Exercise: An exact copy of every line from the one holding "Given: Enable caps" to the end of the entries below is required; leave the pictures out.
━━━━━ Input for this task
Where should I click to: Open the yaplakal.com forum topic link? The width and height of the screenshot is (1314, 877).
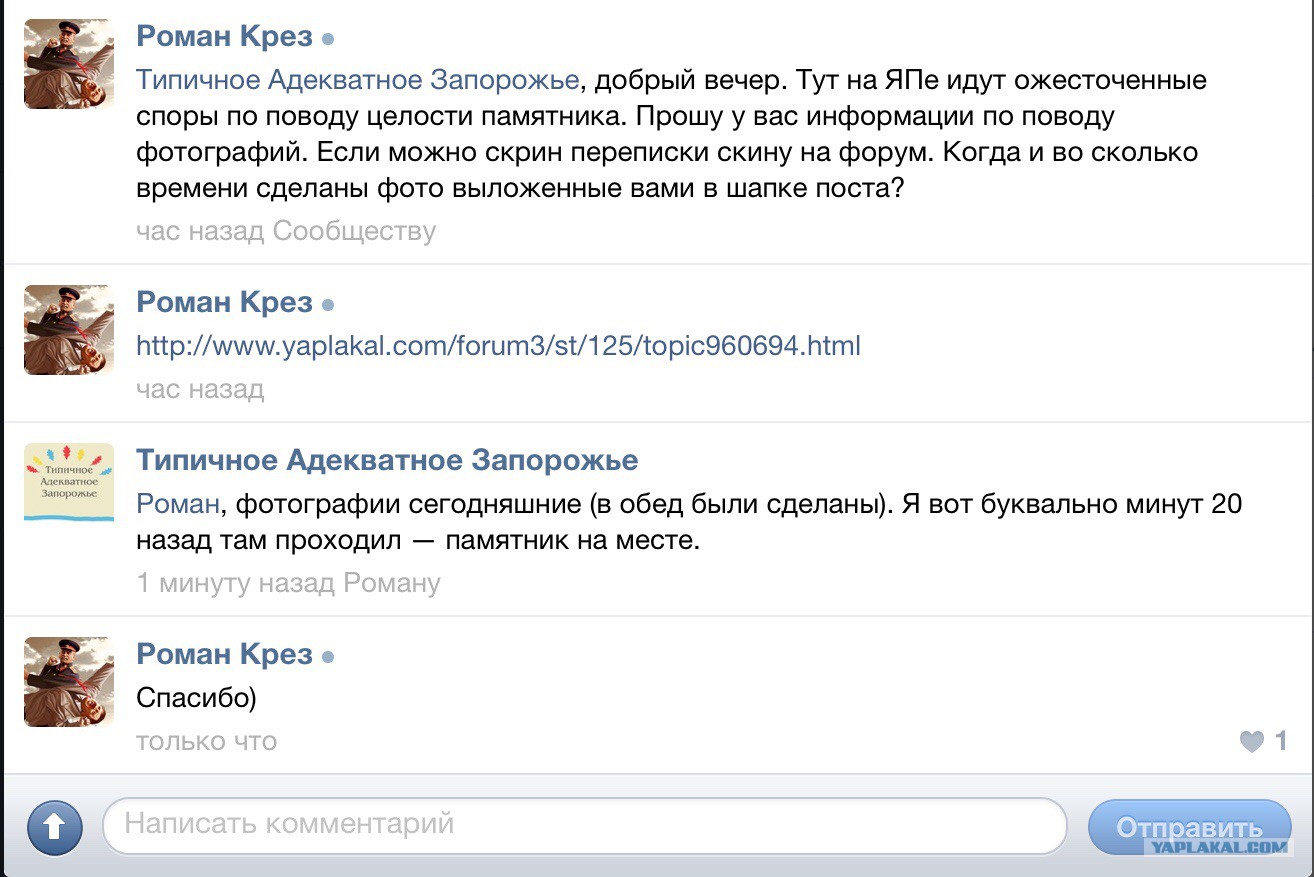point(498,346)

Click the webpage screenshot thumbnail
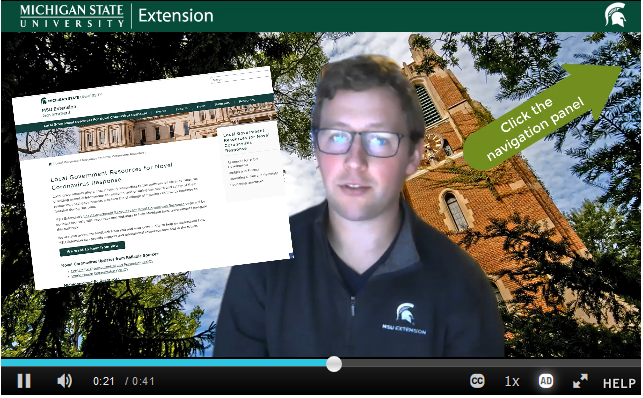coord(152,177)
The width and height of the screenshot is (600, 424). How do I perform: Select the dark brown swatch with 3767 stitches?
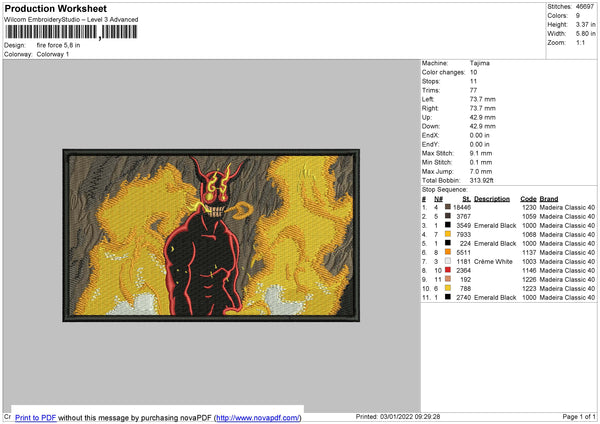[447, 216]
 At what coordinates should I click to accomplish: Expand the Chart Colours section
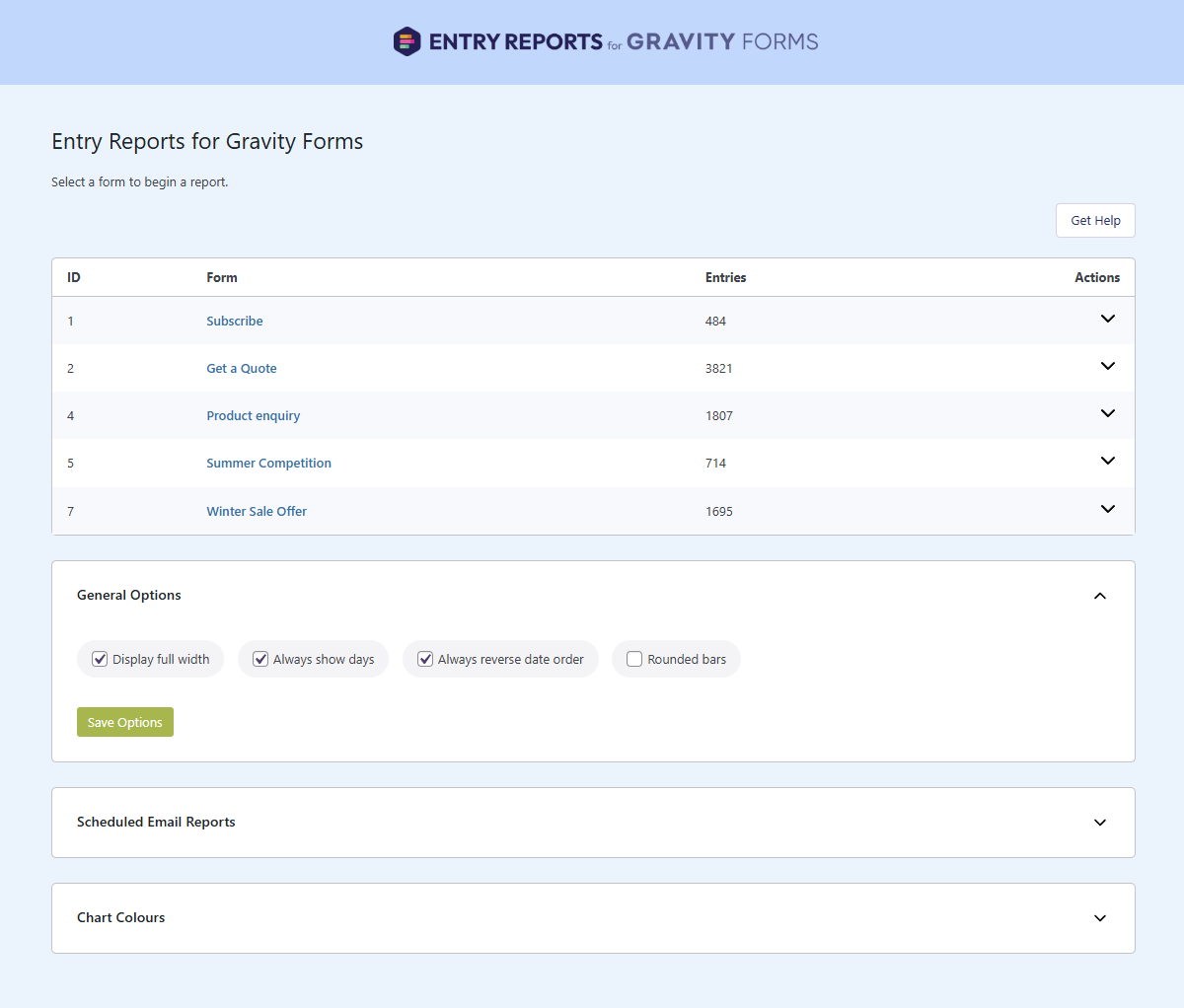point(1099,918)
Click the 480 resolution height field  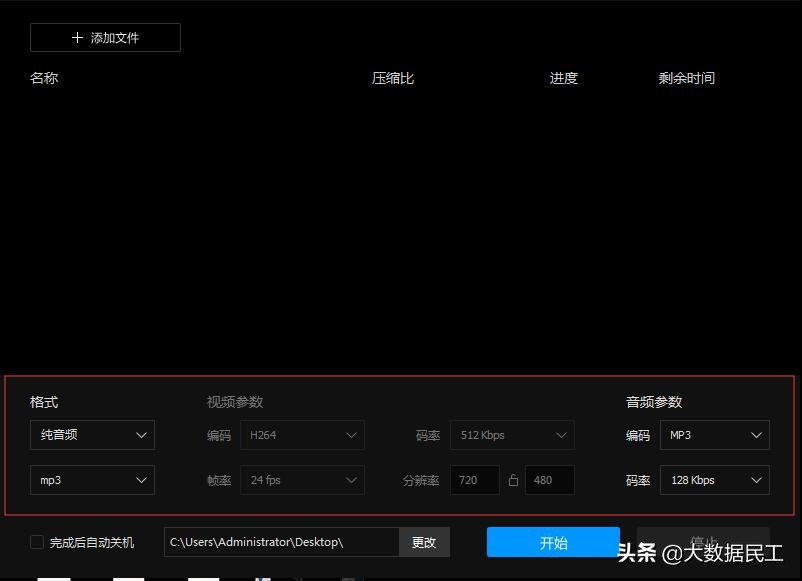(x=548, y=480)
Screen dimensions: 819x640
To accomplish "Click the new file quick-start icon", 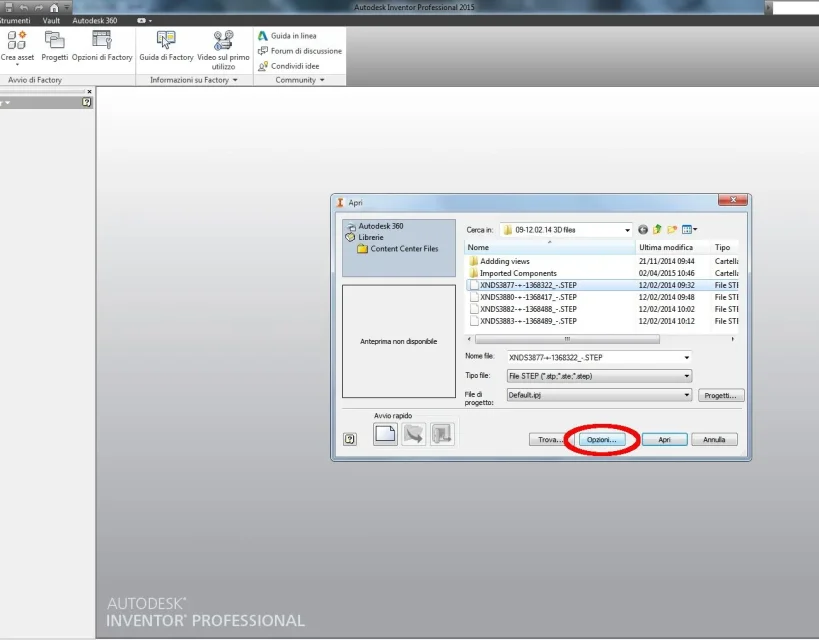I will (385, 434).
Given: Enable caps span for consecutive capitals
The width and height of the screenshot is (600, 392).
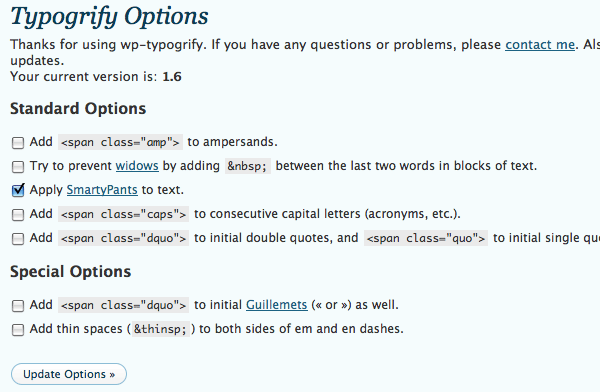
━━━━━━━━━━
Answer space:
Given: Enable caps span for consecutive capitals
The width and height of the screenshot is (600, 392).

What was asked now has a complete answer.